◆ Problem to solve:
Reproduce word for word the part of the records below that opens with the line containing "Focus the Firstname input field" and runs through the end of the records, including both ends. Leave the pictures out of your copy.

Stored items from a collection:
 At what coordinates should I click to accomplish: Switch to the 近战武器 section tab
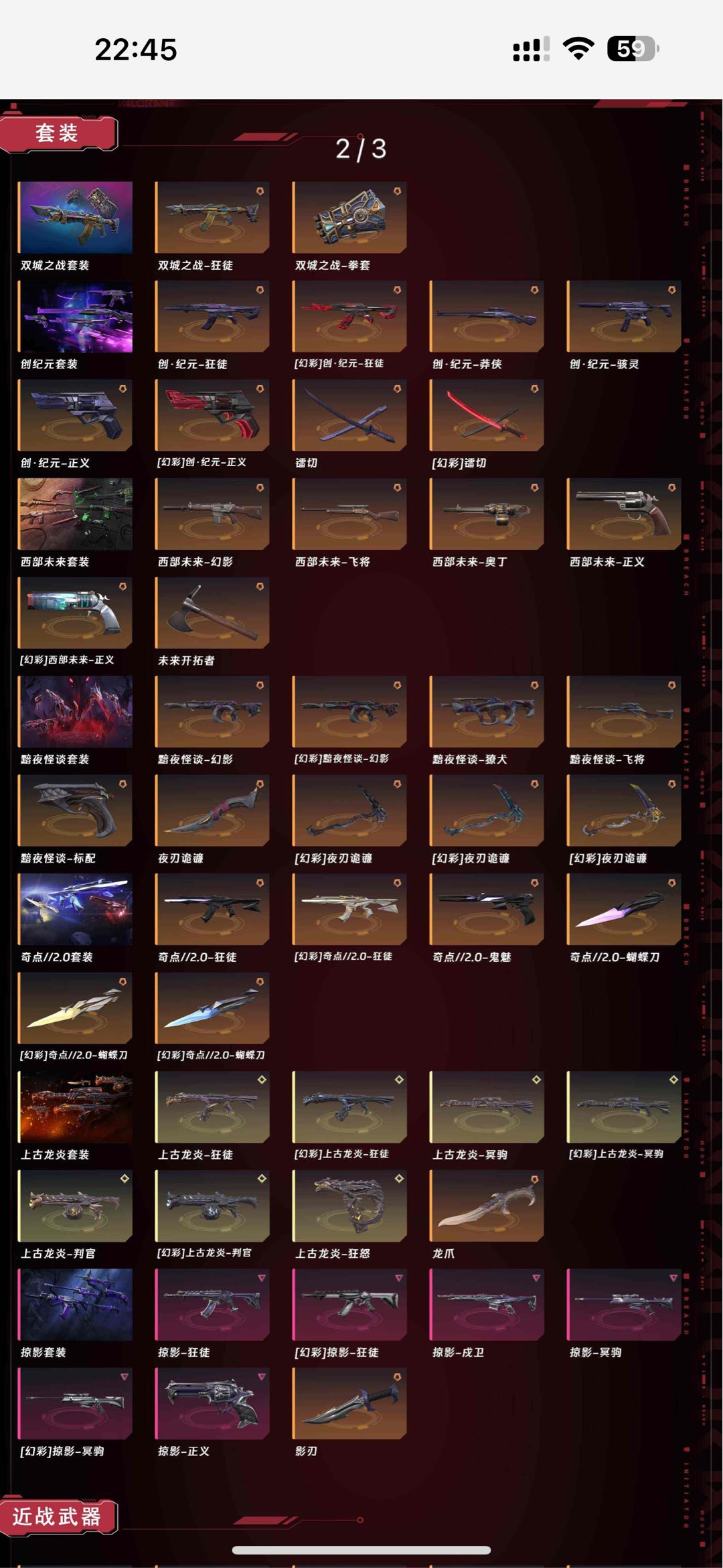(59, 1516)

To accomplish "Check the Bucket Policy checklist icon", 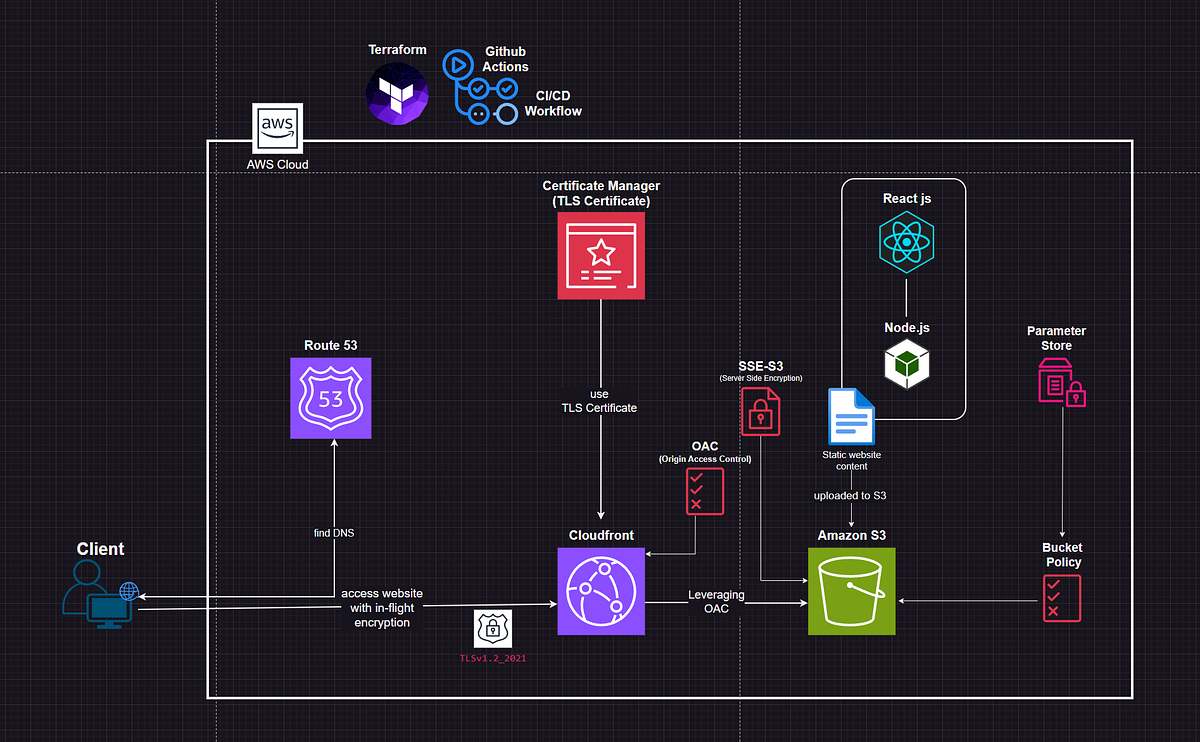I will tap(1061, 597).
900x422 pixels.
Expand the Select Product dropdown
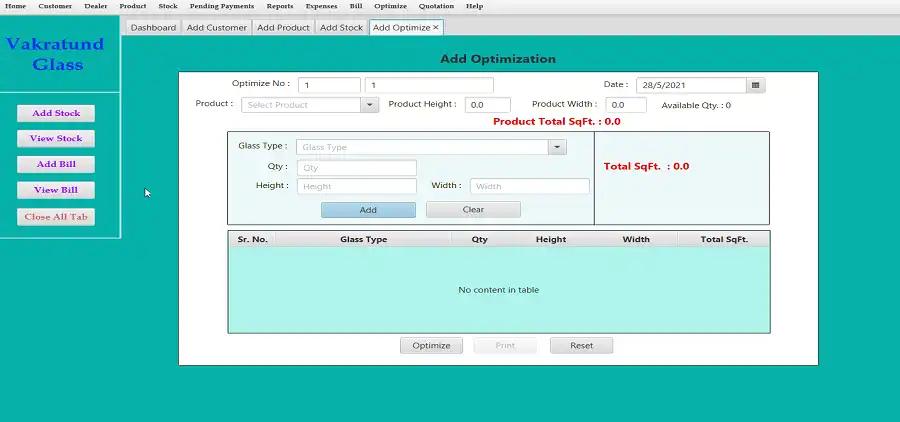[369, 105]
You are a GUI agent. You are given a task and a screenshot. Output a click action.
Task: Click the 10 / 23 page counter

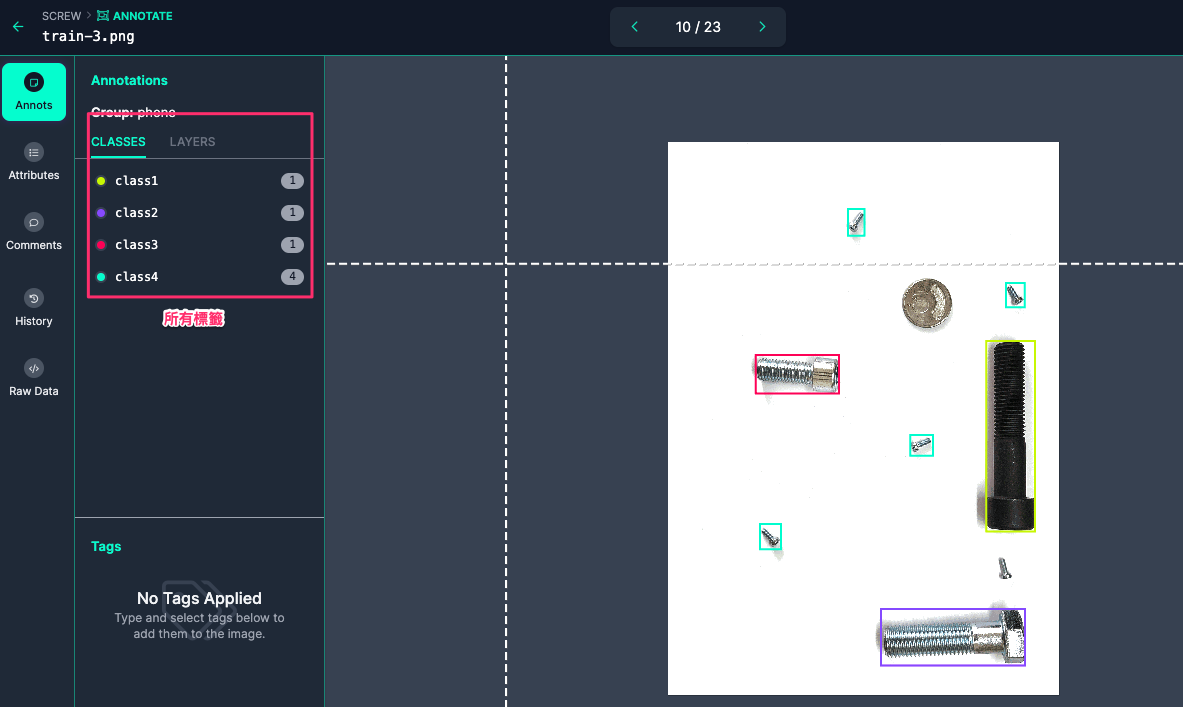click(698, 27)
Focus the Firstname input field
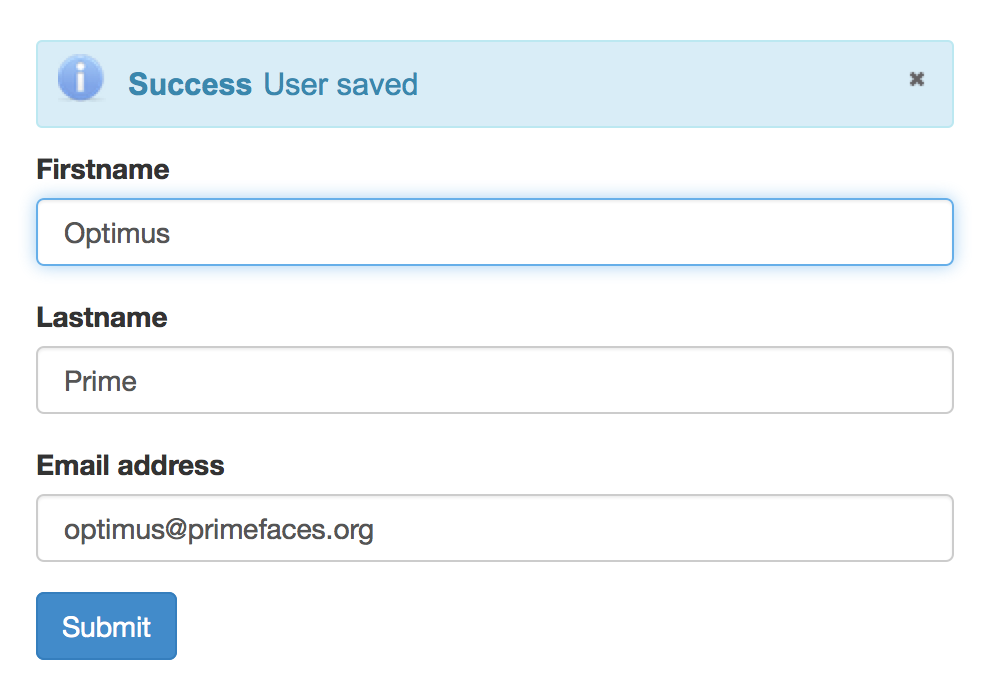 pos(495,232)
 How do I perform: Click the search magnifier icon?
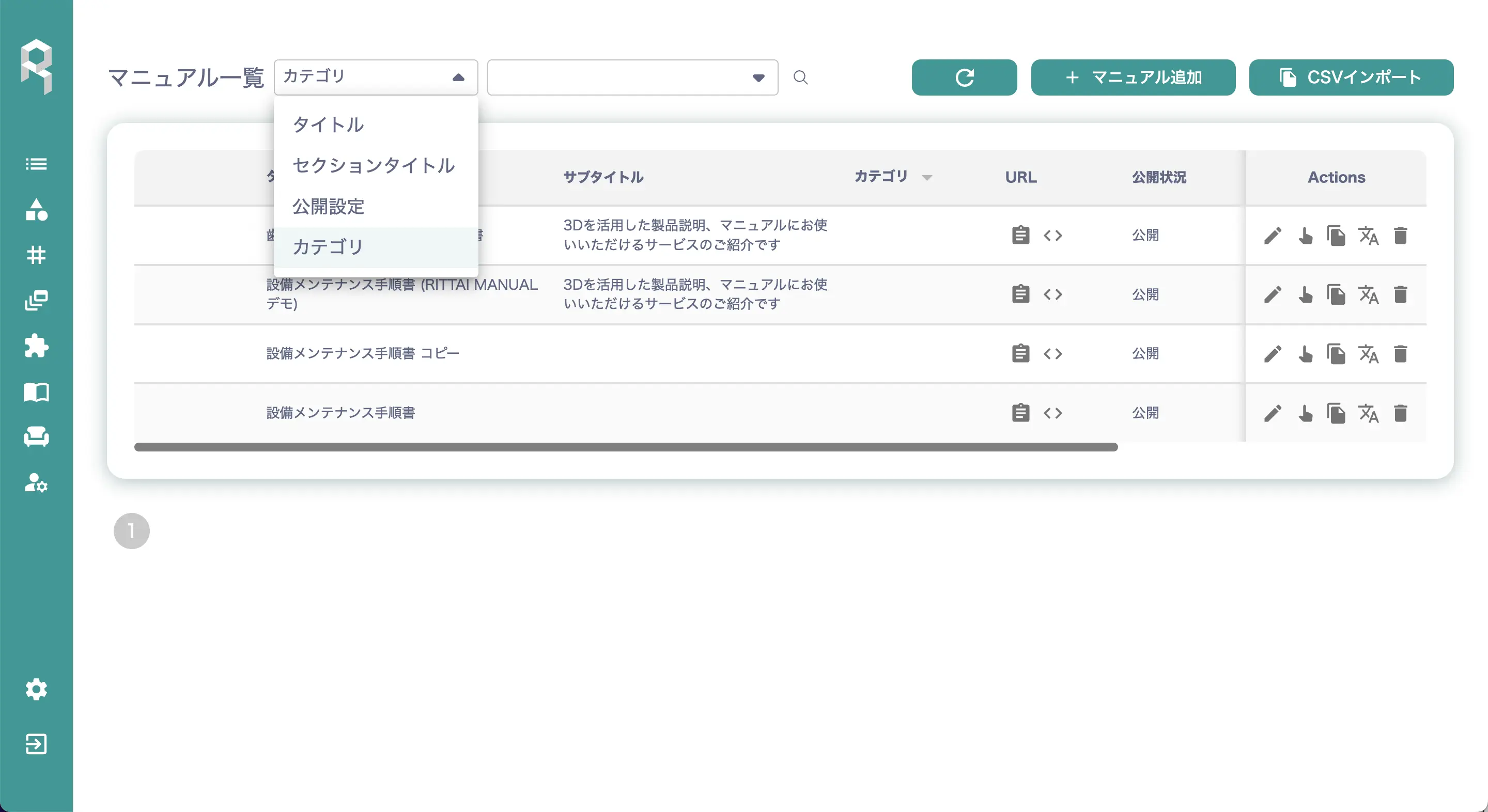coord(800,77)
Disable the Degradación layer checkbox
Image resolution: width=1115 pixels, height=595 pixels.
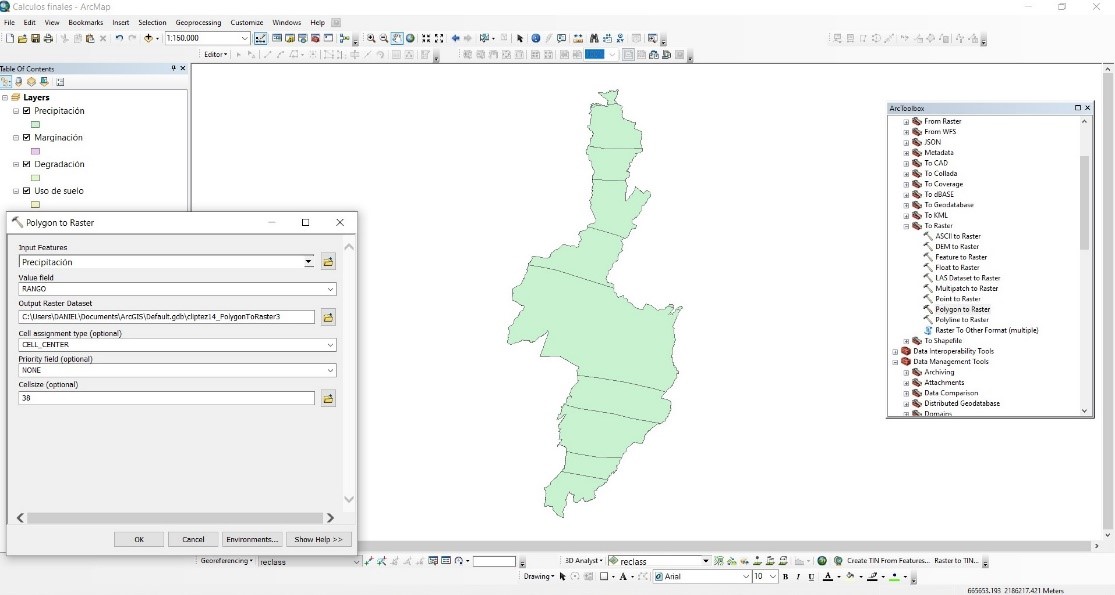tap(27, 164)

◆ Finished task:
Focus the Firstname input field
 pos(495,232)
 How do I perform: Click the search magnifier icon?
coord(800,77)
Disable the Degradación layer checkbox
Image resolution: width=1115 pixels, height=595 pixels.
tap(27, 164)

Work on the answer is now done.